■ **Your task**
Find every line in the records below that holds the word "chevron" and copy it.

Saved entries:
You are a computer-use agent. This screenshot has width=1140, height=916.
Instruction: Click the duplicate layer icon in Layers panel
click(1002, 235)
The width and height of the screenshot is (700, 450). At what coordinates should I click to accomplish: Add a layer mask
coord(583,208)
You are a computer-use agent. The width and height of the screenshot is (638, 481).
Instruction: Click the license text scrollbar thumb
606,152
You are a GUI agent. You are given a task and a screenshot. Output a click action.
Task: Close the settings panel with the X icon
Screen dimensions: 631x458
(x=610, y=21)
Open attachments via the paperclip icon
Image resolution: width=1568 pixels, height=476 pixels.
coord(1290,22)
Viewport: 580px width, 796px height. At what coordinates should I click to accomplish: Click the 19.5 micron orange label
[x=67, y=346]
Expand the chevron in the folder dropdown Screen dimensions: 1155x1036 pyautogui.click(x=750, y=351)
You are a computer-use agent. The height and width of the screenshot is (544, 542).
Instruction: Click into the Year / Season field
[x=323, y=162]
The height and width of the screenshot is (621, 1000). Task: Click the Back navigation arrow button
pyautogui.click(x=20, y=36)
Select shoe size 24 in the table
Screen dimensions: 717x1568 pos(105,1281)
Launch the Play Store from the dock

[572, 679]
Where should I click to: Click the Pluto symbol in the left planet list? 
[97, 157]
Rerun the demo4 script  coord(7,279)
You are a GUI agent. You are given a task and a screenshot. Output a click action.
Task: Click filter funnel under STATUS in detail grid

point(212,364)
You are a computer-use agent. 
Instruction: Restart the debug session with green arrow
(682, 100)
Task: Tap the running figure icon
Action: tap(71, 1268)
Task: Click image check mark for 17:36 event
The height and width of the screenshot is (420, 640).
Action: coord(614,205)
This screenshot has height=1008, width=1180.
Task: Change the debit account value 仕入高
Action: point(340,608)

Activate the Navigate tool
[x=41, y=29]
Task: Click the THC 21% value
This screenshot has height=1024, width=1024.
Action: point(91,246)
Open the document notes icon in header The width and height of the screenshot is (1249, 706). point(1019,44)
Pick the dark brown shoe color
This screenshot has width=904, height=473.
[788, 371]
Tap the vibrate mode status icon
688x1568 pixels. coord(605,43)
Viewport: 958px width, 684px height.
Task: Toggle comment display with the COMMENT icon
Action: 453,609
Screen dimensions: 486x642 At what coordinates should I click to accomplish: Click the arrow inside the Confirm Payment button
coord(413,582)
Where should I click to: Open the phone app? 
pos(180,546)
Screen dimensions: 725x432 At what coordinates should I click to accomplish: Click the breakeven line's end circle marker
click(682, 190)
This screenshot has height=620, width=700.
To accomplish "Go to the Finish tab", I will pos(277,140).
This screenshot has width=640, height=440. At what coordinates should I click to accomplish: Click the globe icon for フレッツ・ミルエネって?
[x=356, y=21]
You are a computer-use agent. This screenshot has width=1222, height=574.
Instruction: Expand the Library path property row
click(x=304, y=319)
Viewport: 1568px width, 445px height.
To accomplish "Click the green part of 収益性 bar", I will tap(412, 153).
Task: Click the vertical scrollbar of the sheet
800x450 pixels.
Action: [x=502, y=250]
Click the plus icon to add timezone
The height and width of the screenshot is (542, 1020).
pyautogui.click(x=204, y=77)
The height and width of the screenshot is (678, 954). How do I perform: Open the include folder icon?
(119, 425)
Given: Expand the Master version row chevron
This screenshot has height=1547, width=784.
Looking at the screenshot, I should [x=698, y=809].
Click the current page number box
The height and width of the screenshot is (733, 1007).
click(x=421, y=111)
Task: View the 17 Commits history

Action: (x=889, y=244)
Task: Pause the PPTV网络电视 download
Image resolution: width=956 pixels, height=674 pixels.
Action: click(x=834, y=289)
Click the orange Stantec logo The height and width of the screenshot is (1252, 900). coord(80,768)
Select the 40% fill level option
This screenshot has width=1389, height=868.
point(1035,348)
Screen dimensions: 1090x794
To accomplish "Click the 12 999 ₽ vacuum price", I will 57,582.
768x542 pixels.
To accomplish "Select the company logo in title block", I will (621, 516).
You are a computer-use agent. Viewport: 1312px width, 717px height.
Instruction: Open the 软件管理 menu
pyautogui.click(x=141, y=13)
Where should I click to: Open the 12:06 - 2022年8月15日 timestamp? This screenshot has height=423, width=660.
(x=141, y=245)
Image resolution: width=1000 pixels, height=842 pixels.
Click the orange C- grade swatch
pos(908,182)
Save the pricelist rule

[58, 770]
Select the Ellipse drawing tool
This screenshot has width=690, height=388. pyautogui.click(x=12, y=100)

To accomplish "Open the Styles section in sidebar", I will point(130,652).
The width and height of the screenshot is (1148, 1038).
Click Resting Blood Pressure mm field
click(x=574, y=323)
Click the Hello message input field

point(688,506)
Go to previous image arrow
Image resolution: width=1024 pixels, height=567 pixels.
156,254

■ **Answer to this task**
Expand the chevron in the folder dropdown Screen dimensions: 1155x1036 pyautogui.click(x=750, y=351)
Given: Expand the Master version row chevron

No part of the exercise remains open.